WHAT TO WORK ON >>
Your response should be the complete set of records, reproduced exactly.

== == ==

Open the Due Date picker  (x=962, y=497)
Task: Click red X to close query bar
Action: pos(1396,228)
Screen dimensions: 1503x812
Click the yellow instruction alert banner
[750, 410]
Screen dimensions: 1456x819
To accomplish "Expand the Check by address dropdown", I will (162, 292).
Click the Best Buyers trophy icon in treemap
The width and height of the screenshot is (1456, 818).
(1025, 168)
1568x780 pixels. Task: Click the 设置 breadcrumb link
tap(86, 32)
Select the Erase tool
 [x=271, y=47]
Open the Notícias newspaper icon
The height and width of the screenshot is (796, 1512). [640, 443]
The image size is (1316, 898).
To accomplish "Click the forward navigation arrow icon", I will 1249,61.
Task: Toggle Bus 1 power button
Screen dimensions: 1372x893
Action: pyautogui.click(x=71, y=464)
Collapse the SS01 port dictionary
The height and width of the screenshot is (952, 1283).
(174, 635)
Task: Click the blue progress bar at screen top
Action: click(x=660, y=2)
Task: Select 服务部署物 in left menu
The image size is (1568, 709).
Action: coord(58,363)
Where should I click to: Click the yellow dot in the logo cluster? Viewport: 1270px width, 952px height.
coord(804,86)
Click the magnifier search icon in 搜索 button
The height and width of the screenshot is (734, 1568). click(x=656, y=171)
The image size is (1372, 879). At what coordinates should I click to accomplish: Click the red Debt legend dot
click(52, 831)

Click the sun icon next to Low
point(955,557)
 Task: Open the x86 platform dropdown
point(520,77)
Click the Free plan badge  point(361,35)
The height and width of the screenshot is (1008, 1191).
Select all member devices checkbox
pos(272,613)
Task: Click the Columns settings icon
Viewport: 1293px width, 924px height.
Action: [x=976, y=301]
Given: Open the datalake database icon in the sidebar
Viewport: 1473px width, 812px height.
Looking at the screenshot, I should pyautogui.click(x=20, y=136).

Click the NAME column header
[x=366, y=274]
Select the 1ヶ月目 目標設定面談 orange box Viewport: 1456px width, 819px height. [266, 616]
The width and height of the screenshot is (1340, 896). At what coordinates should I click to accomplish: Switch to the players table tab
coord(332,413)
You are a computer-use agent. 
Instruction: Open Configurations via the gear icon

== == ==

RESPONSE TO THIS TASK >>
Open the Due Date picker  (x=962, y=497)
Task: Click red X to close query bar
Action: pos(1396,228)
Screen dimensions: 1503x812
Click the yellow instruction alert banner
[750, 410]
Screen dimensions: 1456x819
To accomplish "Expand the Check by address dropdown", I will (162, 292).
Click the Best Buyers trophy icon in treemap
The width and height of the screenshot is (1456, 818).
(1025, 168)
1568x780 pixels. Task: Click the 设置 breadcrumb link
tap(86, 32)
Select the Erase tool
 [x=271, y=47]
Open the Notícias newspaper icon
The height and width of the screenshot is (796, 1512). [640, 443]
The image size is (1316, 898).
To accomplish "Click the forward navigation arrow icon", I will 1249,61.
Task: Toggle Bus 1 power button
Screen dimensions: 1372x893
Action: pyautogui.click(x=71, y=464)
Collapse the SS01 port dictionary
The height and width of the screenshot is (952, 1283).
(174, 635)
Task: Click the blue progress bar at screen top
Action: click(x=660, y=2)
Task: Select 服务部署物 in left menu
The image size is (1568, 709).
Action: coord(58,363)
Where should I click to: Click the yellow dot in the logo cluster? Viewport: 1270px width, 952px height.
coord(804,86)
Click the magnifier search icon in 搜索 button
The height and width of the screenshot is (734, 1568). click(x=656, y=171)
The image size is (1372, 879). At what coordinates should I click to accomplish: Click the red Debt legend dot
click(52, 831)

Click the sun icon next to Low
point(955,557)
 Task: Open the x86 platform dropdown
point(520,77)
Click the Free plan badge  point(361,35)
The height and width of the screenshot is (1008, 1191).
Select all member devices checkbox
pos(272,613)
Task: Click the Columns settings icon
Viewport: 1293px width, 924px height.
Action: [x=976, y=301]
Given: Open the datalake database icon in the sidebar
Viewport: 1473px width, 812px height.
Looking at the screenshot, I should pyautogui.click(x=20, y=136).

Click the NAME column header
[x=366, y=274]
Select the 1ヶ月目 目標設定面談 orange box Viewport: 1456px width, 819px height. [266, 616]
The width and height of the screenshot is (1340, 896). At what coordinates should I click to accomplish: Switch to the players table tab
coord(332,413)
You are a computer-use agent. 
Instruction: Open Configurations via the gear icon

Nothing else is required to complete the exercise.